The 1914 Kongoslandsbyen was a staged exhibit where visitors could view 80 supposedly Congolese men, women, and children (who were actually from Sudan) living in a mock African village and doing so-called indigenous things. The exhibit attracted 1.4 million visitors and was described by Norwegian newspapers at the time as “exceedingly funny.”

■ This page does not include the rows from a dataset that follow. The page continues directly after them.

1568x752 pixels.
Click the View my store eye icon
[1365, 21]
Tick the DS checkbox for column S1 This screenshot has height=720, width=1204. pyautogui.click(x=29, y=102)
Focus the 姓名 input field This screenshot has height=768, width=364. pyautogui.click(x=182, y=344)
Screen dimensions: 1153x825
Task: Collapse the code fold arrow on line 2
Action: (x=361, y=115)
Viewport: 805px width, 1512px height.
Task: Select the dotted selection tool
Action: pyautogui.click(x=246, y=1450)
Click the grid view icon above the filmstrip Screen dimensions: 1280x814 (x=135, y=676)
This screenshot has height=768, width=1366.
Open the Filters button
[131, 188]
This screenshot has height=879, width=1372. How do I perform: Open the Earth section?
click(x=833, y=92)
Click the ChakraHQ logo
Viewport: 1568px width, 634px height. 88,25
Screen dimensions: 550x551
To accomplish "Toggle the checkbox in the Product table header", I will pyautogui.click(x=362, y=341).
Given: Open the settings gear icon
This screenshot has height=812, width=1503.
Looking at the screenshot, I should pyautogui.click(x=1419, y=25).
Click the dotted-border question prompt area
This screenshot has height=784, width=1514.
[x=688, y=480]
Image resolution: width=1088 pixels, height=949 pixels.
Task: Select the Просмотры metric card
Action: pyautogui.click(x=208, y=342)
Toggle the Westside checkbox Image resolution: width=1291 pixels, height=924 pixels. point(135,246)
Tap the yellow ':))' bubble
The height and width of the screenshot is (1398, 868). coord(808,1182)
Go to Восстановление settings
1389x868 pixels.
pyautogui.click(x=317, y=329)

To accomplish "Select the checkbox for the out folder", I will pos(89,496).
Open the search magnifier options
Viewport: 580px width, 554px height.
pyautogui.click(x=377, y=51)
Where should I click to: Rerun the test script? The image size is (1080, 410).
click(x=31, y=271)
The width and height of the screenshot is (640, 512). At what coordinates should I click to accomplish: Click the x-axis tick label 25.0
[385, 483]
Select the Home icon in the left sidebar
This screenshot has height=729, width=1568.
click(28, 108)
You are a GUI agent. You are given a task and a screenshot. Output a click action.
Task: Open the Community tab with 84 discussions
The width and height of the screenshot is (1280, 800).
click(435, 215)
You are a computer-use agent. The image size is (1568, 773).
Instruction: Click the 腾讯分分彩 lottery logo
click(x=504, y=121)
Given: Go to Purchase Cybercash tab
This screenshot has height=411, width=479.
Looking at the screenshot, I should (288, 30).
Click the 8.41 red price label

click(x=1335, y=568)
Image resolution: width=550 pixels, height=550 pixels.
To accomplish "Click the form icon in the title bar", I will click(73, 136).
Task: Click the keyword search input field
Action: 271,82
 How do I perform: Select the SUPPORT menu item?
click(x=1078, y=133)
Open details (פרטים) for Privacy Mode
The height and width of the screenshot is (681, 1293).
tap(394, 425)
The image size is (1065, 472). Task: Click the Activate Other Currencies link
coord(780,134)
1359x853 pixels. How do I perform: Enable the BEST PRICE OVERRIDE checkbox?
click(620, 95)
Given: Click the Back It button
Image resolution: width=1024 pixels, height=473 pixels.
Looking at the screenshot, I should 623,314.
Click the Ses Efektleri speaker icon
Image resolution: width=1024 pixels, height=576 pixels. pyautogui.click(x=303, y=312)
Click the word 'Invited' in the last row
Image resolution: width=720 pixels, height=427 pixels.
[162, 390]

During the 19th and early 20th centuries such staged exhibits were common in Belgium, Germany, France, and the United States, among other countries, including Norway. Today, anything resembling these “human zoos” or Norway’s original Kongoslandsbyen would be vigorously criticized by governments and human rights organizations throughout the world; however, the modern-day re-creation is co-funded by the Norwegian government and is filled with international volunteers from a variety of different races.
The exhibit’s creators, Norwegian-Sudanese Mohamed Ali Fadlabi and Swedish-Canadian Lars Cuznor, want to begin a discussion about colonialism, racism, and equality in Norway. Their exhibit, titled “European Attraction Limited,” is meant to inform and challenge Norway’s beliefs of moral superiority by confronting visitors with evidence of Norway’s blatantly racist past.
“Norwegians have been propagating this self-image of a post-racial society, and it’s been internalized that it’s a good, tolerant society,” Cuznor told Reuters. It is this sentiment that the artists seek to challenge through their exhibit.
The artists have been targets of threats from neo-Nazi organizations, furthering the exhibit’s message that racism still exists in Norwegian society.
The exhibit opened May 15—in time to mark both the 200th anniversary of Norway’s constitution and the 100th anniversary of the original “Congo Village.”